I return to JamesSuckling.com for a One Off Tasting Report to Ensure Continued Coverage of German Wines

Tasting for JamesSuckling.com is demanding work, but often a lot of fun too!

The cancellation of major trade events such as ProWein Dusseldorf in March, the largest annual trade fair on Planet Wine, then Vinitaly and the Mainzer Weinbörse in April created huge problems for the wine trade and media this year. Even Bordeaux’s 2019s have had to work extra hard to win the attention they deserve. Unable to travel to Bordeaux to taste the 2019 vintage from barrel as he’d normally do, James Suckling had cask samples air-freighted to him in Hong Kong and was able to taste more than 1,000 wines for his comprehensive 2019 Bordeaux report. Check out those reports for some of the most extensive coverage:




James Suckling with one of his collection of Cuban art at his home in Tuscany

Even domestically Germany’s exciting 2019 vintage received scant media attention. This is a great shame, because on the basis of the small number of 2019 Rieslings I’ve tasted so far, the new vintage has everything I look for in great German wines: impressive ripeness and concentration, racy brilliance, minerality and subtlety.
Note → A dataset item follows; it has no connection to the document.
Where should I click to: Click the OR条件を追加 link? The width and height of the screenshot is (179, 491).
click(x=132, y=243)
There may be a few overblown wines out there due to the unusual harvest weather – a very warm southerly wind in mid-October 2019 pushed both ripeness and the development of noble rot – but so far, I haven’t encountered them. With the current economic crisis nobody in Germany is going to increase prices, so this looks like a great buying opportunity.  

There’s a limit to how much wine a single critic can taste, so James Suckling has asked me to cover this year’s new releases in Germany. I was a member of the JamesSuckling.com tasting team from September 2016 through March 2019 and was a Senior Editor at the end of that period. As well as leading coverage of the wines of Germany and Austria, I also tasted with James in France, Spain, Italy, Chile, Argentina, and California and reported on the wines from the US states east of the West Coast. I left the company to work as a consultant for the Gut Hermannsberg (GHB) estate, one of the leading producers in the Nahe region of Germany. Of course, there’s a conflict of interest there, so James will taste the GHB wines for the report. I will also take a month’s unpaid leave from GHB during August, when I will undertake the tastings and visits necessary for the report.   
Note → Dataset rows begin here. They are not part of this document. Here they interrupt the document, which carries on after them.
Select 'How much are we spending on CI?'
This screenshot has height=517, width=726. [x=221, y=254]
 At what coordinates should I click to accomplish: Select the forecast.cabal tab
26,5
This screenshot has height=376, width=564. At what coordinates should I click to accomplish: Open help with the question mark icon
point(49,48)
With James Suckling at Nick Stock in Beijing, November 2018

Before making this announcement, I spoke with a number of leading producers in Germany and all of them were supportive. They’re delighted that James is determined to cover Germany in the same depth as the other leading wine regions of the world. Continuity is vital to building interest in Germany’s distinctive wines. That applies as much to the stunning 2018 reds (most notably to the Spätburgunder/Pinot Noirs) as it does to the 2019 whites.

I’ve tasted the young wines of each vintage on the German Rhine and Mosel since the 1983 vintage and was recently awarded the Professor Muller-Thurgau prize for lifetime achievement by the famous Geisenheim Wine University in the Rheingau. Since 2015 Germany has had a run of very good to excellent vintages. My goal is not only to find the most exciting new wines for the readers of JamesSuckling.com, but also to figure out if 2019 really is the best of these vintages, as it currently appears to be.